ProteoMod: a new tool to quantitate protein post-translational modifications

Abstract

Post-translational modifications (PTMs) are known to regulate biological processes by controlling protein function. The effect of a PTM on protein function depends critically on the position and the number of modifications. While there are convenient methods available to qualitatively examine modifications like phosphorylation, glycosylation, acetylation and methylation, methods available for their quantitative assessment are cumbersome. We have developed a new tool that allows quantitation of the number of phosphorylation events in proteins with ease. The "ProteoMod" tool depends on shifts in the isoelectric points of proteins upon post-translational change.
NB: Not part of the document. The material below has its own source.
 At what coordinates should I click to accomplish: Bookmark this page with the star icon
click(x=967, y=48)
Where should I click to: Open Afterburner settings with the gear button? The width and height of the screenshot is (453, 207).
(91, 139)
The extent of shift exhibited upon phosphorylation is algorithmically converted into the number of phosphorylations conferred. The validity of ProteoMod was confirmed by examining proteins with previously known number of phosphorylations. The list of proteins examined included HSP27, HSP70 and tumor suppressor p53. The approach can also be applied to estimate modifications like acetylation, methylation and sialylation in proteins. We analyzed shifts in isoelectric points due to sialylation events in N-glycoproteins. Using influenza hemagglutinin we show that shifts in isoelectric points correlate with intracellular distribution of this model membrane protein. In addition to extending the application of two dimensional gel electrophoresis to quantitate modifications, our study also highlights its potential use in cell biology.